─── THE DATA

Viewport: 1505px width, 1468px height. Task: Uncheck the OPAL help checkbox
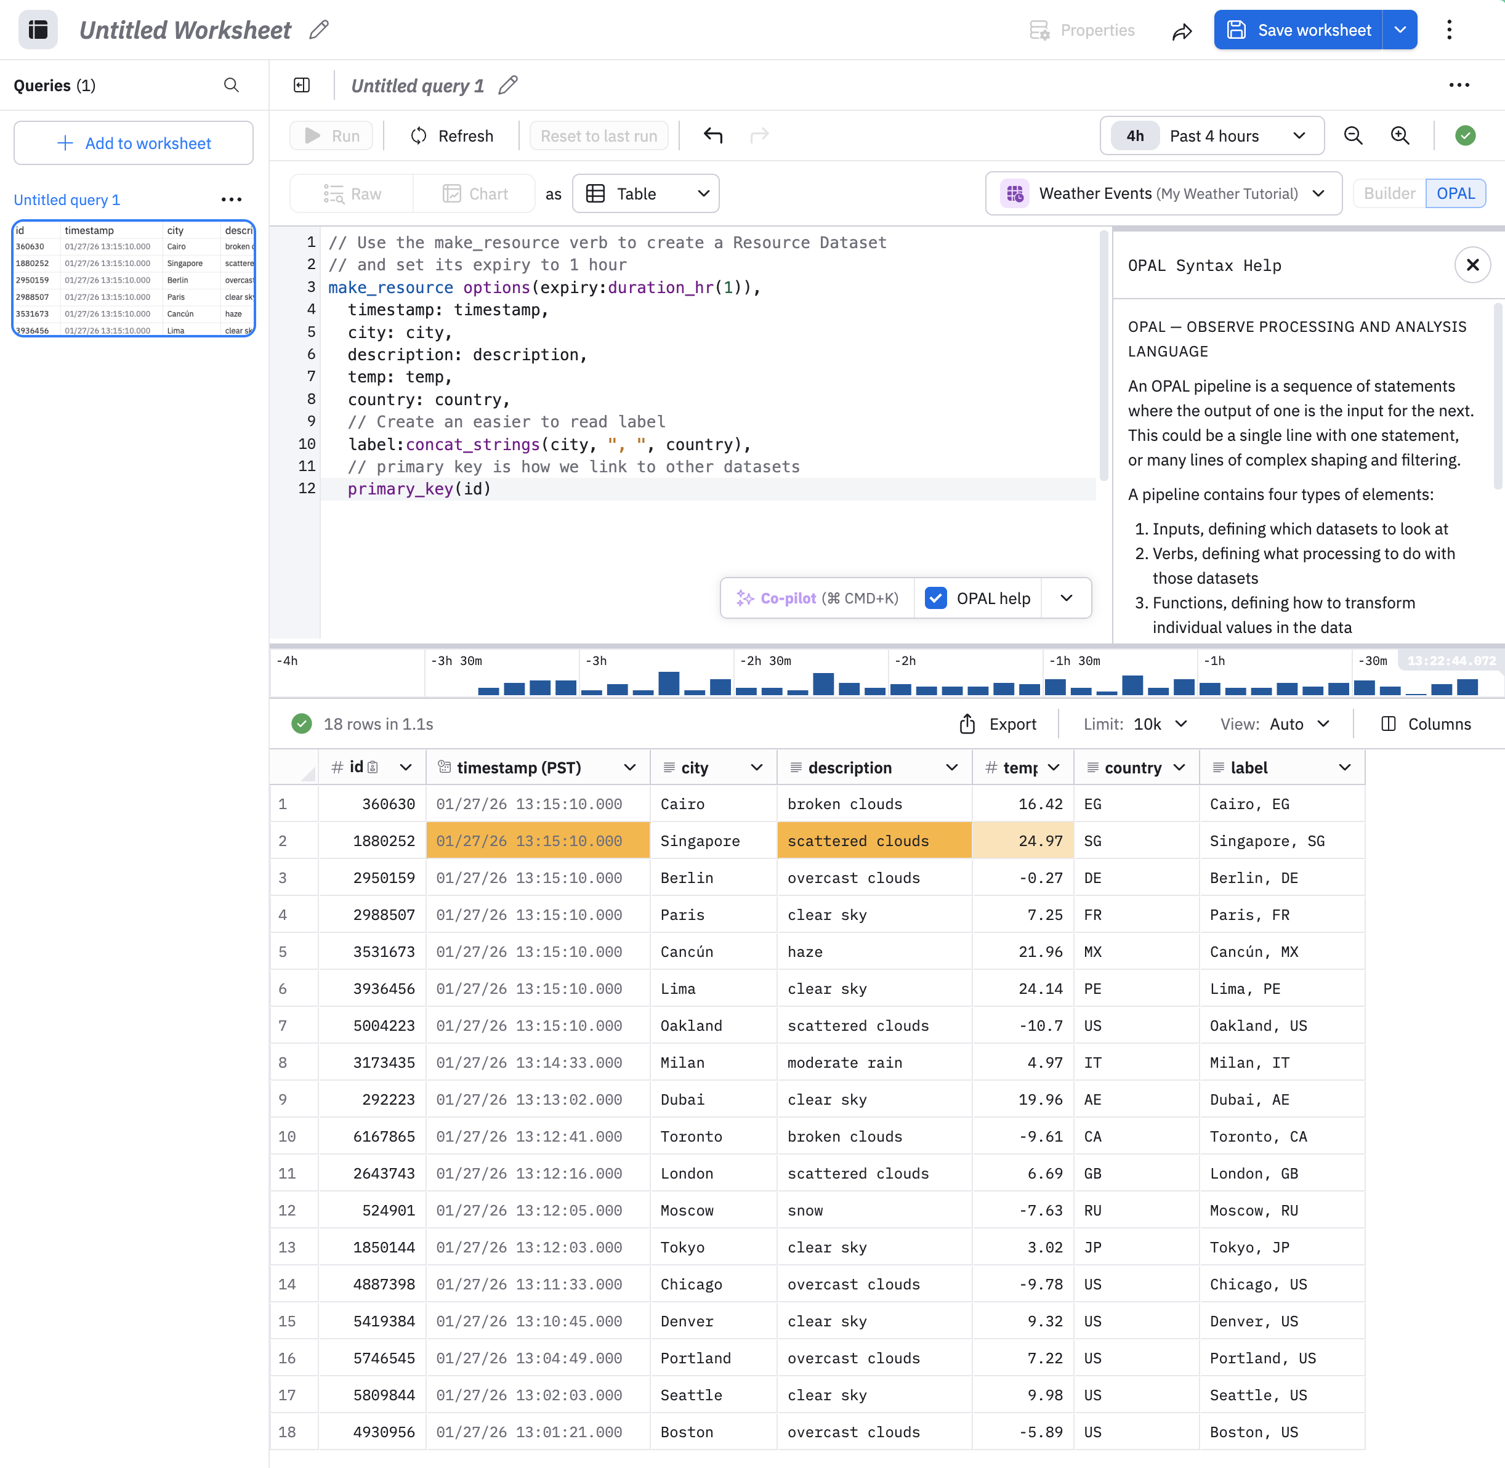[x=935, y=598]
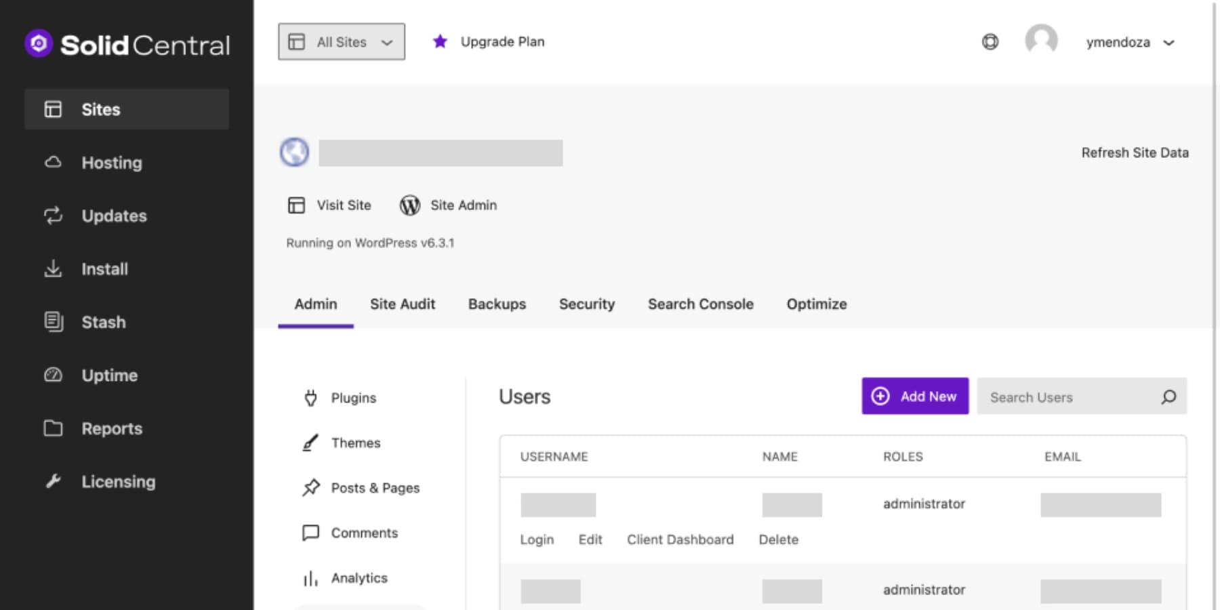Open Hosting from the sidebar
Screen dimensions: 1220x610
(x=54, y=163)
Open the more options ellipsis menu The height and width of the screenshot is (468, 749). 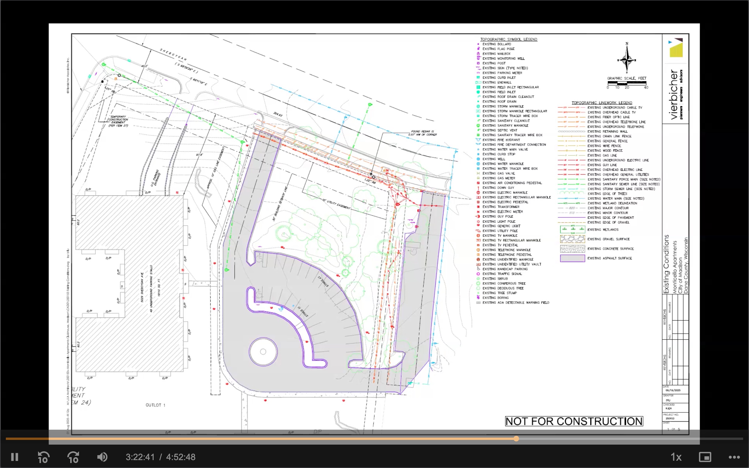[734, 457]
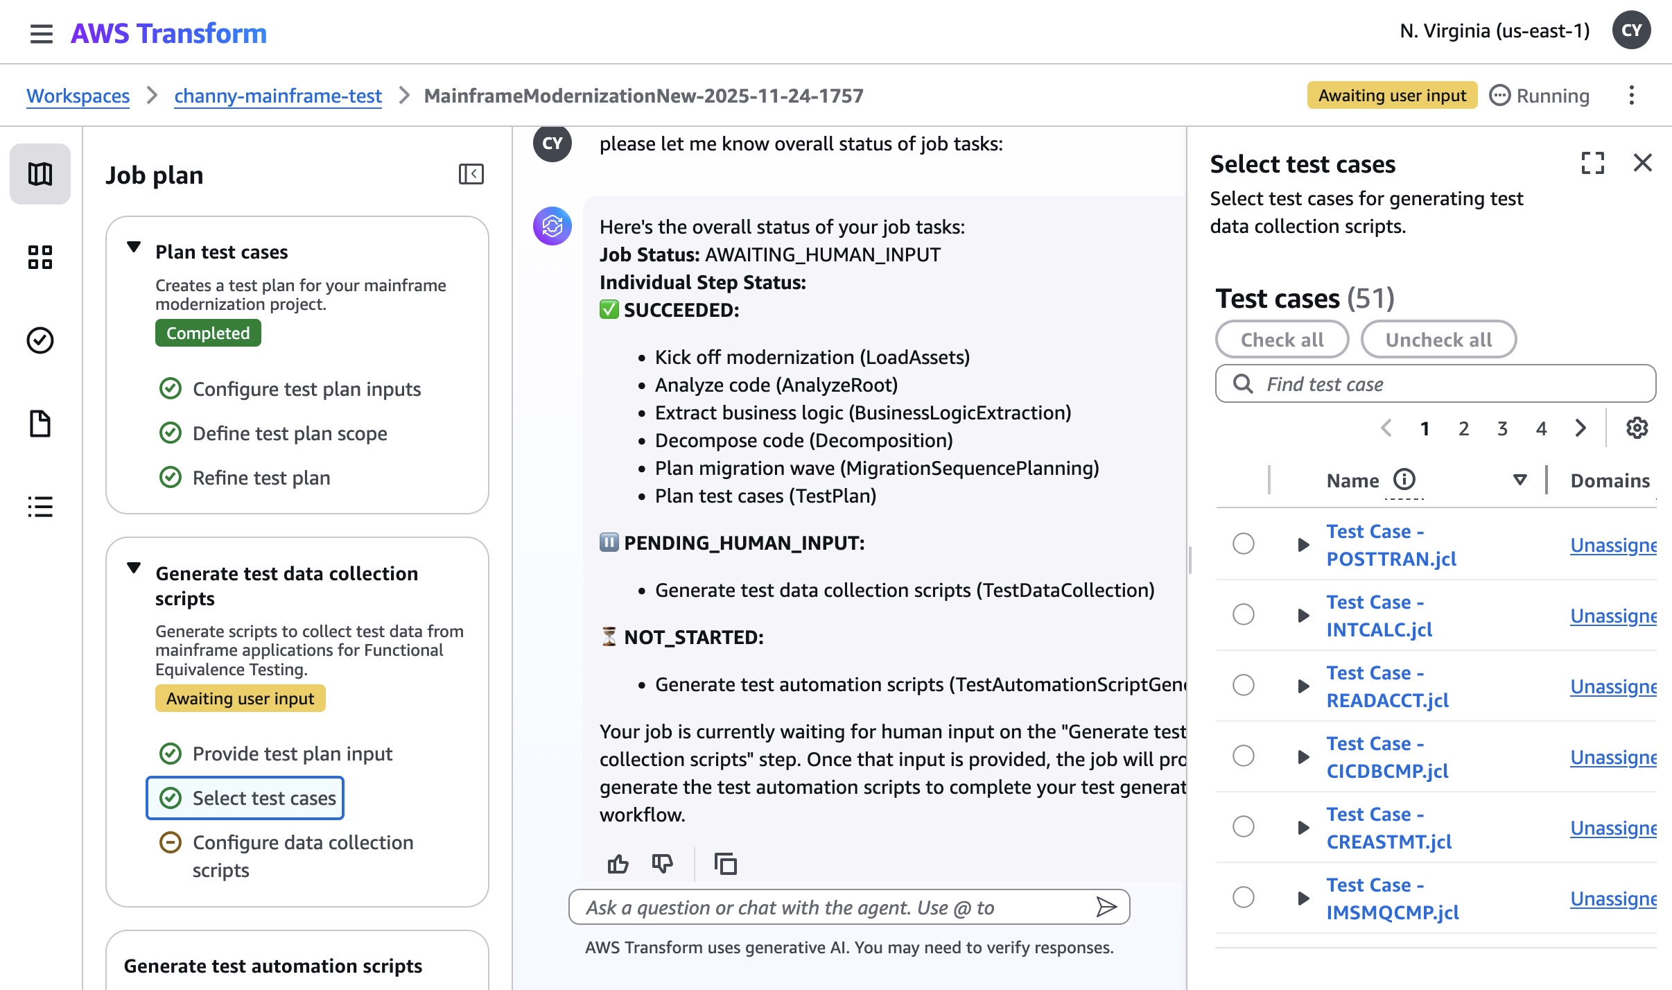Select the READACCT.jcl test case radio
Viewport: 1672px width, 990px height.
point(1244,686)
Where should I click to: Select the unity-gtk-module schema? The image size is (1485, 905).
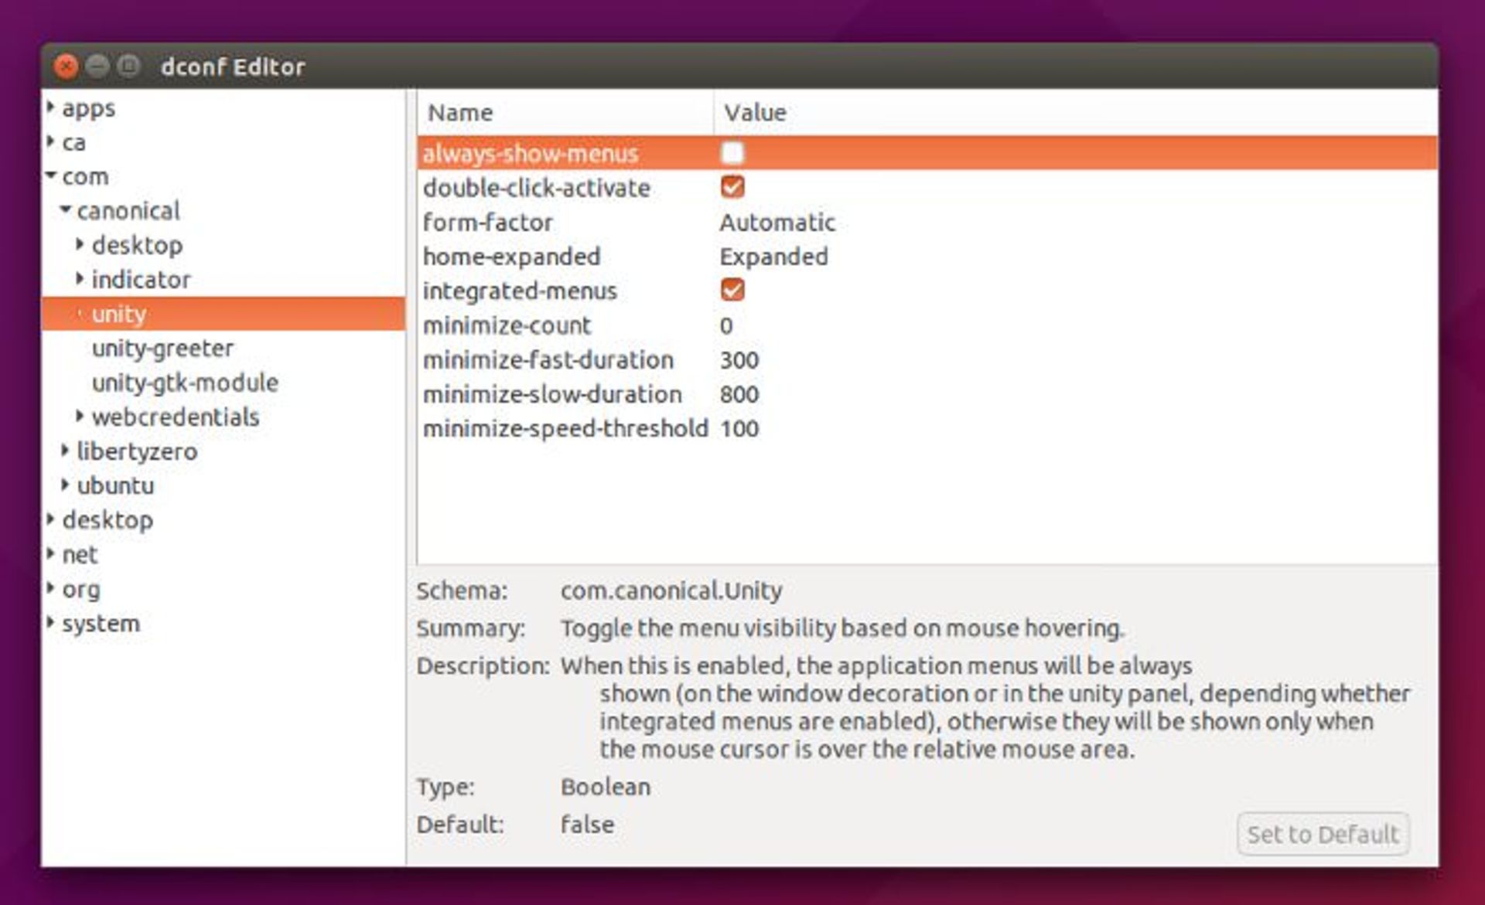pos(186,383)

──────

» **WHAT YOU WILL DO**: Retype precisely, and only, the lines from the one holding "Where should I" through the final line of the data above, with the pictures omitted.

» **TASK RESPONSE**:
Where should I click to: Select the unity-gtk-module schema? The image size is (1485, 905).
pos(186,383)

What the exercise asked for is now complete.